Pungli Tambang Minyak Ilegal, Tiga Oknum Aparat Diperiksa
Tiga oknum anggota Kepolisian Resor Batanghari, Jambi, tertangkap tangan menarik pungutan liar kepada seorang pemodal tambang minyak ilegal. Ketiganya menerima uang Rp 6 juta selepas makan bersama sang pemodal minyak.
Oleh
IRMA TAMBUNAN
·3 menit baca
JAMBI, KOMPAS — Tiga oknum anggota Kepolisian Resor Batanghari, Jambi, tertangkap tangan menarik pungutan liar kepada petambang minyak ilegal. Hingga Kamis (11/3/2021), ketiganya masih diperiksa di Bidang Profesi dan Pengamanan Kepolisian Daerah Jambi.
Ketiga personel tersebut, yakni Aipda BPS, Bripka TM, dan Bripka AS, diduga menarik pungutan liar kepada seorang pemodal tambang minyak ilegal di Desa Batin, Kecamatan Bajubang, Batanghari.
Dalam rilis yang dikirimkan Humas Polda Jambi, Kepala Polda Jambi Inspektur Jenderal Albertus Rachmad Wibowo mengatakan, ketiganya meminta sejumlah uang kepada SH, salah seorang pemilik sumur minyak ilegal.
Lebih lanjut, Kepala Bidang Humas Polda Jambi Komisaris Besar Mulia Prianto menjelaskan, kejadian berawal pada Minggu (7/2/2021). Ketiga anggota polres memperoleh informasi bahwa ada sebuah kendaraan terperosok di tepi jalan. Berdasarkan informasi yang mereka terima, kendaraan tersebut bermuatan bahan bakar minyak.
Ketiganya lalu menuju lokasi dan menemukan satu truk terperosok di tepi jalan. Truk itu bermuatan bahan bakar minyak dengan volume sekitar 5 ton yang diduga minyak hasil curian dari sumur tambang ilegal.

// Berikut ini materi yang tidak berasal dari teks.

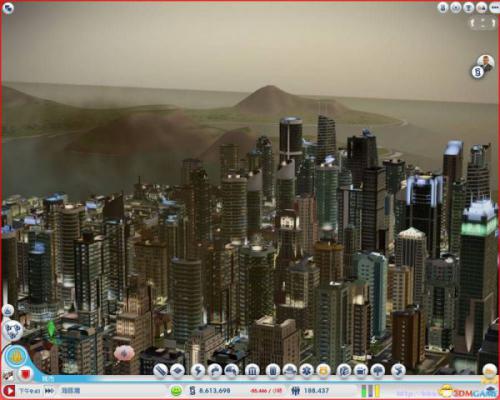The height and width of the screenshot is (400, 500).
Task: Open the Fire service menu
Action: point(289,370)
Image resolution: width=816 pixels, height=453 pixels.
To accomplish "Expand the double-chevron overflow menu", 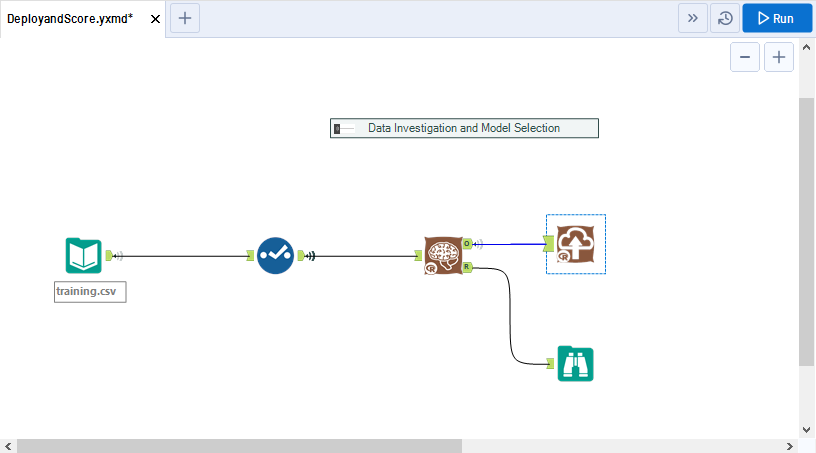I will [692, 18].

Saat mobil dibawa ke luar lokasi, seseorang datang dan mengaku sebagai pemilik minyak tersebut. ”Orang itu lalu mengajak ketiga personel makan bersama. Saat itulah terjadi transaksi pemberian uang senilai Rp 6 juta kepada ketiga oknum tersebut,” ujarnya.
Praktik yang dilakukan oleh ketiga personel dinyatakan melanggar disiplin, kode etik, ataupun pidana. Karena itu, pihaknya akan memberi tindakan tegas. Tindakan serupa, lanjutnya, diberikan pula kepada para pelaku tambang minyak ilegal di sana.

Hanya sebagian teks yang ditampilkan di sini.